**TESTO CITATO:**
%%
La signora Georgette, languida rosa inglese

Più volte paragonata a Jane Austen o a Charles Dickens, altre volte denigrata come scrittrice leggera: la vicenda letteraria della Heyer, molto amata o molto ignorata

Il titolo del lungo articolo è «Georgette Heyer Is a Better Writer than You Think». L’anno è il 1969. La firma è di Antonia S.Byatt, autrice, oltre che della saga di Frederica Potter, del romanzo d’amore più amato da molte femmine di fine Novecento, Possessione. Piccola, magistrale apologia dello stile e dell’inventiva di Georgette Heyer, una delle più famose autrici di rosa di ambientazione storica, inventrice tra l’altro del “Regency Romance”, l’articolo in questione farebbe sussultare più d’uno fra coloro che a vedere in libreria volumi di autrici rosa di ieri, da Liala a Barbara Cartland, o di oggi, da Rosamunde Pilcher a Nora Roberts, si chiedono perché non siano stati ancora definitivamente confinati nelle edicole o nei supermercati.
%%
**MATERIALE DI PARTENZA:**
%%
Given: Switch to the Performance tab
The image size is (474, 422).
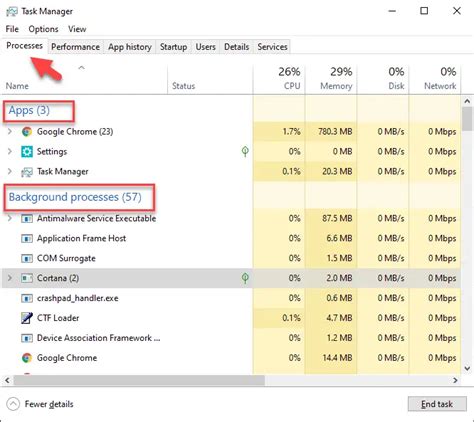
%%
**CONSEGNA:** Nel testo su Georgette Heyer, a quale anno risale l'articolo firmato da Antonia S. Byatt? I dati non hanno alcun ruolo in questo compito.

**RISPOSTA COMPLETA:** L'articolo firmato da Antonia S. Byatt risale al 1969.